## Selected extract
From the AP, this story about suicide among girls:
The suicide rate among preteen and young teen girls spiked dramatically in a disturbing shift that federal health officials say they can’t fully explain.
For all young people between ages 10 to 24, the suicide rate rose 8 percent from 2003 to 2004 : the biggest single-year bump in 15 years : in what one official called “a dramatic and huge increase.”
The report, based on the latest numbers available, was released Thursday by the Centers for Disease Control and Prevention and suggests a troubling reversal in recent trends. Suicide rates had fallen by 28.5 percent since 1990 among young people.
The biggest increase was in the suicide rate for 10- to 14-year-old girls. There were 94 suicides in that age group in 2004, compared to 56 in 2003, a 67 percent increase. The rate is still low : fewer than one per 100,000 population.
Suicide rates among older teen girls, those aged 15-19 shot up 32 percent; rates for males in that age group rose 9 percent.
“In surveillance speak, this is a dramatic and huge increase,” Dr. Ileana Arias said of the overall picture. She is director of the CDC’s National Center for Injury Prevention and Control.
More research is needed to determine whether this is a trend or just a blip, said one child psychiatrist, Dr. Thomas Cummins of Children’s Memorial Hospital in Chicago. “We all need to keep our eye on this over time to see if this is a continuing trend.”
Overall, there were 4,599 suicides among young people in 2004, making it the third-leading cause of death, surpassed only by car crashes and homicide, Arias said. Males committed suicide far more often than females, accounting for about three-quarters of suicides in this age group.
The study also documented a change in suicide method. In 1990, guns accounted for more than half of all suicides among young females. By 2004, though, death by hanging and suffocation became the most common suicide method. It accounted for about 71 percent of all suicides in girls aged 10-14; about half of those aged 15-19; and 34 percent between 20-24.

## Records provided
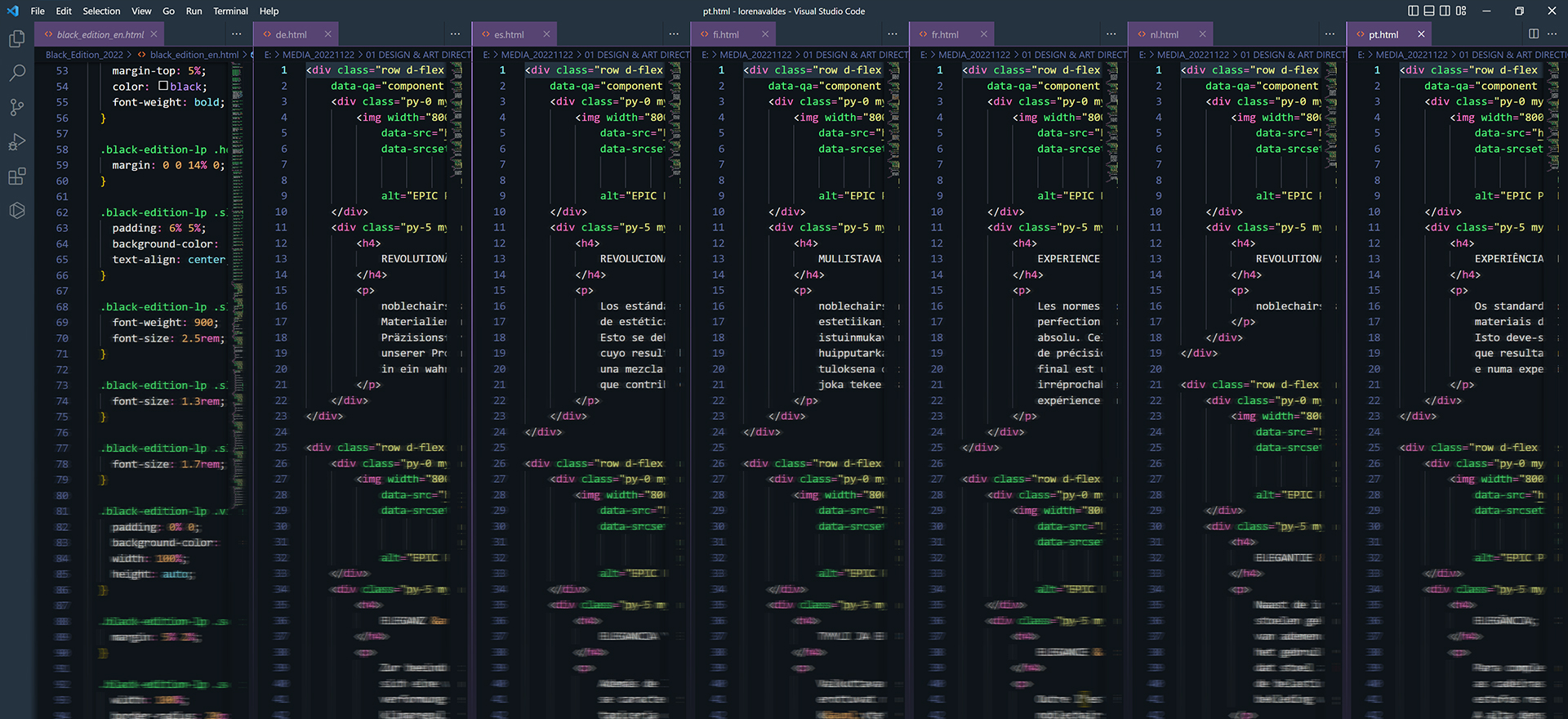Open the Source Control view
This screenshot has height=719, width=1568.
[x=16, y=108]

---

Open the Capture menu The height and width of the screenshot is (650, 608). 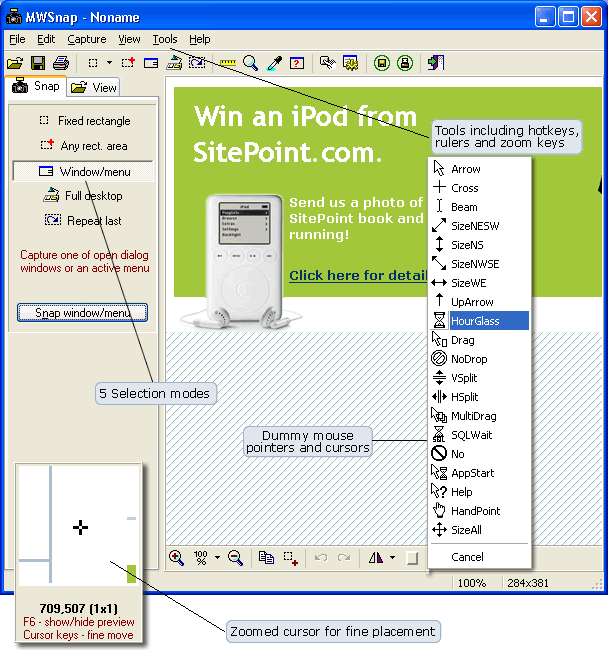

## What to produce
Extend the news excerpt on rising suicide rates among young girls, picking up after its final sentence.

## The answer
“While we can’t say (hanging) is a trend yet, we are confident that’s an unusually high number in 2004,” said Dr. Keri Lubell, a CDC behavioral scientist who was one of the study authors. * * *
The CDC is advising health officials to consider focusing suicide prevention programs on girls ages 10-19 and boys between 15-19 to reverse the trends. It also said the suicide methods suggest that prevention focused solely on restricting access to pills, weapons or other lethal means may be of limited success. * * *
“Suicide is a multidimensional and complex problem,” Arias said. “As much as we’d like to attribute suicide to a single source so we can fix it, unfortunately we can’t do that.”
This is a very disturbing report that, if accurate, highlights the continuing unequal pressure that teenage girls face as compared to males (whose suicide rate is troubling enough). The full AP story is available here. For information from the CDC on suicide, see here.
-Ralph Michael Stein
Without minimizing the pressures on teenage girls, the tragedy that is suicide, or the disturbing nature of the apparent rise in suicides in young girls, I’m not sure these figures really show “continuing unequal presure that teenage girls face as opposed to males.” If I read the article exerpts above correctly, for at least the year 2004, the rate female suicides increased dramatically. But still, the article says, male suicides were 3/4 of the total number of suicides in 2004.
Of course that doesn’t mean we shouldn’t be looking into why the rates of female suicide increased.